■ **Exercise requirements**
Scan the records for the string "sidebar" and state how many lines contain it, using the number alone.

■ **Extracted material**

● ● ● ● ● ● ●

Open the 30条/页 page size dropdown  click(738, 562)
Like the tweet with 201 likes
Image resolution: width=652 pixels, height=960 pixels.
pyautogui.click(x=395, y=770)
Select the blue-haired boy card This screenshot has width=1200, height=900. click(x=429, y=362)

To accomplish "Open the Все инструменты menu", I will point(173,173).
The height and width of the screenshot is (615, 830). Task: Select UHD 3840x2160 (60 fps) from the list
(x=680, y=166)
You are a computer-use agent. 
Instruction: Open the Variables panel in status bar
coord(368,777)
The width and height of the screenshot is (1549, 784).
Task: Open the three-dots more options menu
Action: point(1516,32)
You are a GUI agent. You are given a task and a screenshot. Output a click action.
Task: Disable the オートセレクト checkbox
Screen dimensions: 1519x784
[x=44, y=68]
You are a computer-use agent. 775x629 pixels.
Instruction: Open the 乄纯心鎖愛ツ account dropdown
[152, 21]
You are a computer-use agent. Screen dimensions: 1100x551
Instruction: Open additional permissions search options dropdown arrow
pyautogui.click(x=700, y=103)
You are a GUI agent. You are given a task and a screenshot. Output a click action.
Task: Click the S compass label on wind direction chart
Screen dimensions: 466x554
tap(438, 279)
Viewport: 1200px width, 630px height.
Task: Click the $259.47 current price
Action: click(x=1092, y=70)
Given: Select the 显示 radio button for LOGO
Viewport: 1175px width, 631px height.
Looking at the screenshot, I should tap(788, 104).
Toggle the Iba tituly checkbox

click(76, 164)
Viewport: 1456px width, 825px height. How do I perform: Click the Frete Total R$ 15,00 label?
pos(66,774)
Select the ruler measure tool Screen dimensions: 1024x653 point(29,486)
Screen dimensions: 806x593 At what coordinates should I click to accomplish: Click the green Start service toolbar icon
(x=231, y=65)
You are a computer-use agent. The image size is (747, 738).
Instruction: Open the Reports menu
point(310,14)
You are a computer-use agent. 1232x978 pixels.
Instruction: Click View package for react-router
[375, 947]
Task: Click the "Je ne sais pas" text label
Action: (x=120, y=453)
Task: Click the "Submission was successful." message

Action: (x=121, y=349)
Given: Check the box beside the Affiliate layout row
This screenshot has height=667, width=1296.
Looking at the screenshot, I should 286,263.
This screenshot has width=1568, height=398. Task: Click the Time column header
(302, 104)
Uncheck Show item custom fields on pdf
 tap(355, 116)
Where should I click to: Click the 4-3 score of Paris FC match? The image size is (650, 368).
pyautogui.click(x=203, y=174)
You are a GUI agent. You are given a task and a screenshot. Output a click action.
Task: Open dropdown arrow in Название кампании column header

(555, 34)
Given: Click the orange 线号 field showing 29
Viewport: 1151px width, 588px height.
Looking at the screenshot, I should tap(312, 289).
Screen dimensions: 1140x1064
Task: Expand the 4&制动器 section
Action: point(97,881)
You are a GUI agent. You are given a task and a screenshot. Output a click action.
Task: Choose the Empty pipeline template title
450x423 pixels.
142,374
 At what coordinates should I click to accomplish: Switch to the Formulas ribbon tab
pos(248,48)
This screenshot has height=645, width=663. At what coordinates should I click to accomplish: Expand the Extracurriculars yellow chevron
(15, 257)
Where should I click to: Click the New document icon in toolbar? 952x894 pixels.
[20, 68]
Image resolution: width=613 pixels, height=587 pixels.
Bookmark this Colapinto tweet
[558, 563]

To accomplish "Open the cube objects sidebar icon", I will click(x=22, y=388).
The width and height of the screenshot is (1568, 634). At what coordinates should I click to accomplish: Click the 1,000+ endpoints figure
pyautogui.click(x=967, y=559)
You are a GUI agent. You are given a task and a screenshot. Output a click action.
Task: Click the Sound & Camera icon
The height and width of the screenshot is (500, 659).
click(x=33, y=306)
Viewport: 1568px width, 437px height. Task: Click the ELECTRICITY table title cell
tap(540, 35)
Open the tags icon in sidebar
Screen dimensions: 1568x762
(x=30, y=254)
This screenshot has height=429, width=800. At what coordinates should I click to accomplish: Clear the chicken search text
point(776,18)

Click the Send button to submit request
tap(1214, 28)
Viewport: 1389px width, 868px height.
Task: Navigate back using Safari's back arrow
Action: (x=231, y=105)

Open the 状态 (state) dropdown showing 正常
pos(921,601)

● ● ● ● ● ● ●

■ **Reply**
2